After re-initialization, not show yet....

----------


## skhanal

What kind of replication did you set?. It seems it is push subscription type, so there will be no job in subscriber, all the jobs will be in publisher.

----------


## DLu

Hi Skhanal:
you are right, the push jobs are created on publisher side.
from publisher db, I ran both script of 
exec sp_addsubscription @publication  'publish_A',,,, and  
exec sp_addpushsubscription_agent @publication = N'publish_A' 
with job created on publisher, but the corresponding subscription replication was not showing up at the subscriber server B. I have met with this kind issue before. The solution is reinitilization. But for certain reason, the reinitialization did not work.
thanks
David

----------


## skhanal

Is this merge replication?, otherwise there will not be any jobs in subscriber for push subscription.

----------


## DLu

Hi Skhanal:

It is push repl.

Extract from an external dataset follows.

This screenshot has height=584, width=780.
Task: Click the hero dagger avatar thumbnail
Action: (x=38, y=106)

And the jobs are created in publisher server.
However, the corresponding replication did not show up in the subscriber server replication/local subscription folder. The target db has been backuped from A and copied to the server B. Both A and B are SQL2005, and both sql server service and sql agent service are using the same domain\userTest login.

thanks
David

----------


## rmiao

Is it transactional or merge replication? Tried set replication in SSMS?

----------


## DLu

It is transactional push repl. I have tried to add subscription with manual process. From publisher replication monitor, I could see that subscription watch list is fine. But in "Warnings and Agent" tab, job "Snapshot Agent" with error:

Executed as user: domainName\userTest. The replication agent encountered a failure. See the previous job step history message or Replication Monitor for more information.  The step failed.

The log reader agent is running fine. But I checked login domainName\userTest is running fine in both server A and B on sql server service and sql agent service. Why it is fail in the snapshot agent stage?

thanks
-D

----------


## DLu

Message
Error: 14151, Severity: 18, State: 1.

Agent shutdown. For more information, see the SQL Server Agent job history for job 'publish_TestDB_FromA'.

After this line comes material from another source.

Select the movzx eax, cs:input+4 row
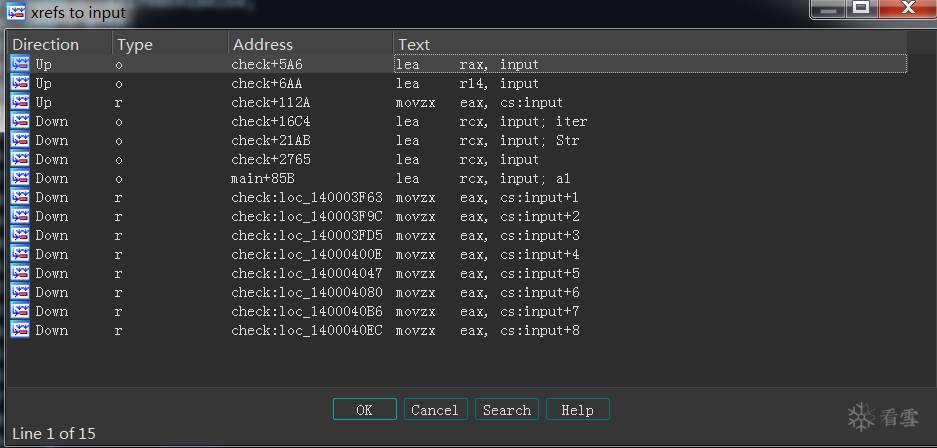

found above 2 error messages from publisher sql log.
What caused the "Agent shutdown"?

----------


## DLu

The agent error comes from Snapshot Agent.

----------


## rmiao

Any error in sql agent error log? Try set replication in SSMS to see if have same problem, you may miss some steps in setup.

----------


## DLu

Hi:
I dropped publication and subscriptions and from SQL Console created publication via clicking: all 4 steps successful including start snapshort agent.
But when I check the view snapshot agent status: following error:

Executed as user: domain\userTest. The replication agent encountered a failure. See the previous job step history message or Replication Monitor for more information.  The step failed.

from sql agent error log:
[298] SQLServer Error: 14262, The specified @job_id ('E564EAD0-A7A8-47DF-AE21-C5971BEE6A6E') does not exist. 
[SQLSTATE 42000]
[000] Unable to retrieve steps for job publication_A-To-8
[180] Job publication_A-B was deleted while it was executing: the outcome was Failed.

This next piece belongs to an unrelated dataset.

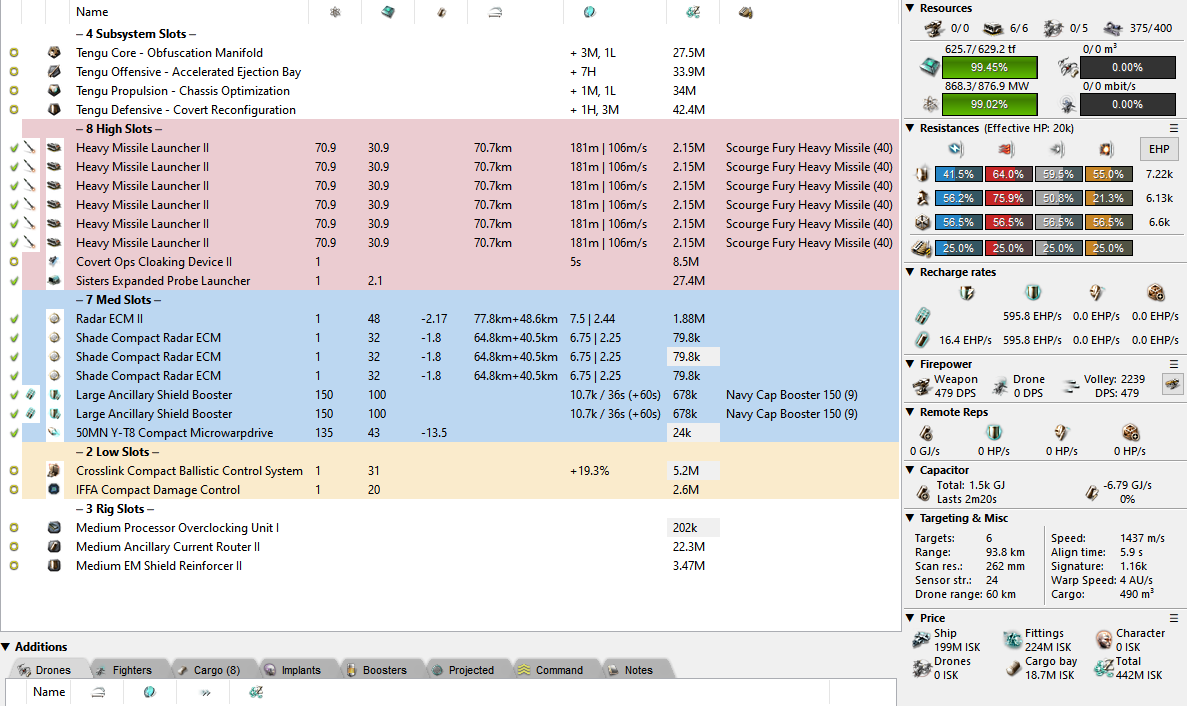Open the Resistances panel hamburger menu

(x=1174, y=128)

SSMS or scription creation with the same error. How could aovid the snapshot agent failure?

thanks
-D

----------


## rmiao

What's your sql2k5 edition and sp level? Did you get correct sql instance name with 'select @@servername' on both servers? How did you set credentials when setup replication?

----------


## DLu

publish server version
Microsoft SQL Server 2005 - 9.00.3054.00 (X64) 
Standard Edition (64-bit) on Windows NT 5.2 (Build 3790: Service Pack 2)

subscriber server version
Microsoft SQL Server 2005 - 9.00.1399.06 (X64) 
Standard Edition (64-bit) on Windows NT 5.2 (Build 3790: Service Pack 2)

both servername are correct with on '\' instance attached.

p.s. When I create the new subscription under publication, all steps were created correctly including "start snapshot agent", then I immediately swithed to look at the 'view snapshot status" and found it was running! but 5 seconds later, it was faile with the "Executed as user: domainName\testUser. The replication agent encountered a failure. See the previous job step history message or Replication Monitor for more information.  The step failed."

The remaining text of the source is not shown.